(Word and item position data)
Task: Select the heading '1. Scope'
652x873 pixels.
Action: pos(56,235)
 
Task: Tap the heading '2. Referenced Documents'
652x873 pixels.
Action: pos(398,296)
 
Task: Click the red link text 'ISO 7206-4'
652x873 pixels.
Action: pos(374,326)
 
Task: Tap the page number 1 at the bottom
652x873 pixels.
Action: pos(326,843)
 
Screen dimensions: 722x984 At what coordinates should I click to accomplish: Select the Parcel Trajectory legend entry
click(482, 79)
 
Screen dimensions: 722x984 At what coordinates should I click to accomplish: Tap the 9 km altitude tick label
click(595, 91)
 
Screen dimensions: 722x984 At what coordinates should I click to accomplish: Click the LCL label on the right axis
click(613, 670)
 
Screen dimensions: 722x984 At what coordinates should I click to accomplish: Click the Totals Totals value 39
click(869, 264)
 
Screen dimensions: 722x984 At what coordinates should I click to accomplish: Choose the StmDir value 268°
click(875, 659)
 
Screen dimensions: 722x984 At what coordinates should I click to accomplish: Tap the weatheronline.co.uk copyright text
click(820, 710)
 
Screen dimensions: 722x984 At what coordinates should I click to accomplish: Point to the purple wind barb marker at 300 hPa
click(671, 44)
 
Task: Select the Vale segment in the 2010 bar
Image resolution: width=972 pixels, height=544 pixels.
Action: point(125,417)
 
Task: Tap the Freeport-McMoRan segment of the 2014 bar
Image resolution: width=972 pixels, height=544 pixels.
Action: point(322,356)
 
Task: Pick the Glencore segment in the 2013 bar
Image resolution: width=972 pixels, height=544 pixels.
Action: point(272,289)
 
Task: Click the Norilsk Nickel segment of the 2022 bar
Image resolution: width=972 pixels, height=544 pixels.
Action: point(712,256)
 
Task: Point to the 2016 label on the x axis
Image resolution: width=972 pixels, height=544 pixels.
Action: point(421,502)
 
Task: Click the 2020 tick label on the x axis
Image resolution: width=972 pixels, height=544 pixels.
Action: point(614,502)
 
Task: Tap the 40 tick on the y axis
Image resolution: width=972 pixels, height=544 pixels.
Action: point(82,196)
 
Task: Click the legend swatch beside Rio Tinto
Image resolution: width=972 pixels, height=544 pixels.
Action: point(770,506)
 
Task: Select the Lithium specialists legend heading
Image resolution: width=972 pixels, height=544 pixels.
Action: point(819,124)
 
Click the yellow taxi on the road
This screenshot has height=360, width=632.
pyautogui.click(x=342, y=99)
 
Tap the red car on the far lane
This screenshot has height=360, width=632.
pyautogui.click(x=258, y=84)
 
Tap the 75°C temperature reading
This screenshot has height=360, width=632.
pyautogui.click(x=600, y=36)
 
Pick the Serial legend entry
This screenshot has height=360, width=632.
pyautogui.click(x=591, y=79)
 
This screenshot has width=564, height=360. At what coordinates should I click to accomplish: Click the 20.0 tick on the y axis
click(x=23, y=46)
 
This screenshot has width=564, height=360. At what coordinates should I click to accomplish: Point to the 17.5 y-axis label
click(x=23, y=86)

* **Task goal**: Arrange everything from the line containing "Task: Click the red link text 'ISO 7206-4'" down to the line containing "click(613, 670)", both included, as a numbered list, and skip any blank lines.

* **In response**:
1. Task: Click the red link text 'ISO 7206-4'
2. 652x873 pixels.
3. Action: pos(374,326)
4. Task: Tap the page number 1 at the bottom
5. 652x873 pixels.
6. Action: pos(326,843)
7. Screen dimensions: 722x984 At what coordinates should I click to accomplish: Select the Parcel Trajectory legend entry
8. click(482, 79)
9. Screen dimensions: 722x984 At what coordinates should I click to accomplish: Tap the 9 km altitude tick label
10. click(595, 91)
11. Screen dimensions: 722x984 At what coordinates should I click to accomplish: Click the LCL label on the right axis
12. click(613, 670)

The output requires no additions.